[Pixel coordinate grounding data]
────────
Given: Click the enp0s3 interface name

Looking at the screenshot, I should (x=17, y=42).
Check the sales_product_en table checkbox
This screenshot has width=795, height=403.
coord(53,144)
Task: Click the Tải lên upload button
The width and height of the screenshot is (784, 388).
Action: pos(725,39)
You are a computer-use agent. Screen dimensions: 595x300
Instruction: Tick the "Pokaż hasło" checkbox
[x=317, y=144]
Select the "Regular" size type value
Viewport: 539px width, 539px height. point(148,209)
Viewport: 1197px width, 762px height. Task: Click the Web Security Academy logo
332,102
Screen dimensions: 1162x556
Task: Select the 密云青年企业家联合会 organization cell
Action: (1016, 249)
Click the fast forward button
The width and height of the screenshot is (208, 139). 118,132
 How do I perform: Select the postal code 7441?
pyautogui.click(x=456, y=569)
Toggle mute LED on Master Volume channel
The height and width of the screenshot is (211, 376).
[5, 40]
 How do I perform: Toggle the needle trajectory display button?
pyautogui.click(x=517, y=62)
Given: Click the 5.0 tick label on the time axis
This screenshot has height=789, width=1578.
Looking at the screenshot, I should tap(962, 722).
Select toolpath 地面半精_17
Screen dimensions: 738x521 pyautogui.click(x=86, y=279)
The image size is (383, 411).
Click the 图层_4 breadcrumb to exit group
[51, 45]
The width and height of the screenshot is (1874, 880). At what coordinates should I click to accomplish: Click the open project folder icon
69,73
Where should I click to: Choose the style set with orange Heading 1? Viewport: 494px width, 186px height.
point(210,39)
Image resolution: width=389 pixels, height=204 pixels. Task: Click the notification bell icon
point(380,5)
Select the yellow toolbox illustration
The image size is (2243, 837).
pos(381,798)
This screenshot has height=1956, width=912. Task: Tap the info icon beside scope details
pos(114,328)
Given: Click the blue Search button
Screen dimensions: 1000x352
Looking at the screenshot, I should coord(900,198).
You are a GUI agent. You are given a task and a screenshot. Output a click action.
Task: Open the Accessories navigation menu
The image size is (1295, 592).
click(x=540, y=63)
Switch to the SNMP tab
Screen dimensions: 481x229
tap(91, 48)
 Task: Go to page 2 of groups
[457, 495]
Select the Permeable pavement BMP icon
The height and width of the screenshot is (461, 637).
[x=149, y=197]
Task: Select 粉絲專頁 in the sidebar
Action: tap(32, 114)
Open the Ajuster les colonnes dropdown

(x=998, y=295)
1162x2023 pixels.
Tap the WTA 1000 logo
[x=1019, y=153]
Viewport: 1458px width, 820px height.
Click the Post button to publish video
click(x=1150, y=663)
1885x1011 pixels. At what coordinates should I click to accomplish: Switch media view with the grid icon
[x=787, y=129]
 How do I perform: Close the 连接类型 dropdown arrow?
────────
▶ **What you have to do**: The entries shown above should be duplicated exactly.

▶ **Answer box**:
Given: Click the enp0s3 interface name

Looking at the screenshot, I should (x=17, y=42).
Check the sales_product_en table checkbox
This screenshot has width=795, height=403.
coord(53,144)
Task: Click the Tải lên upload button
The width and height of the screenshot is (784, 388).
Action: pos(725,39)
You are a computer-use agent. Screen dimensions: 595x300
Instruction: Tick the "Pokaż hasło" checkbox
[x=317, y=144]
Select the "Regular" size type value
Viewport: 539px width, 539px height. point(148,209)
Viewport: 1197px width, 762px height. Task: Click the Web Security Academy logo
332,102
Screen dimensions: 1162x556
Task: Select the 密云青年企业家联合会 organization cell
Action: (1016, 249)
Click the fast forward button
The width and height of the screenshot is (208, 139). 118,132
 How do I perform: Select the postal code 7441?
pyautogui.click(x=456, y=569)
Toggle mute LED on Master Volume channel
The height and width of the screenshot is (211, 376).
[5, 40]
 How do I perform: Toggle the needle trajectory display button?
pyautogui.click(x=517, y=62)
Given: Click the 5.0 tick label on the time axis
This screenshot has height=789, width=1578.
Looking at the screenshot, I should tap(962, 722).
Select toolpath 地面半精_17
Screen dimensions: 738x521 pyautogui.click(x=86, y=279)
The image size is (383, 411).
Click the 图层_4 breadcrumb to exit group
[51, 45]
The width and height of the screenshot is (1874, 880). At what coordinates should I click to accomplish: Click the open project folder icon
69,73
Where should I click to: Choose the style set with orange Heading 1? Viewport: 494px width, 186px height.
point(210,39)
Image resolution: width=389 pixels, height=204 pixels. Task: Click the notification bell icon
point(380,5)
Select the yellow toolbox illustration
The image size is (2243, 837).
pos(381,798)
This screenshot has height=1956, width=912. Task: Tap the info icon beside scope details
pos(114,328)
Given: Click the blue Search button
Screen dimensions: 1000x352
Looking at the screenshot, I should coord(900,198).
You are a GUI agent. You are given a task and a screenshot. Output a click action.
Task: Open the Accessories navigation menu
The image size is (1295, 592).
click(x=540, y=63)
Switch to the SNMP tab
Screen dimensions: 481x229
tap(91, 48)
 Task: Go to page 2 of groups
[457, 495]
Select the Permeable pavement BMP icon
The height and width of the screenshot is (461, 637).
[x=149, y=197]
Task: Select 粉絲專頁 in the sidebar
Action: tap(32, 114)
Open the Ajuster les colonnes dropdown

(x=998, y=295)
1162x2023 pixels.
Tap the WTA 1000 logo
[x=1019, y=153]
Viewport: 1458px width, 820px height.
Click the Post button to publish video
click(x=1150, y=663)
1885x1011 pixels. At what coordinates should I click to accomplish: Switch media view with the grid icon
[x=787, y=129]
 How do I perform: Close the 连接类型 dropdown arrow?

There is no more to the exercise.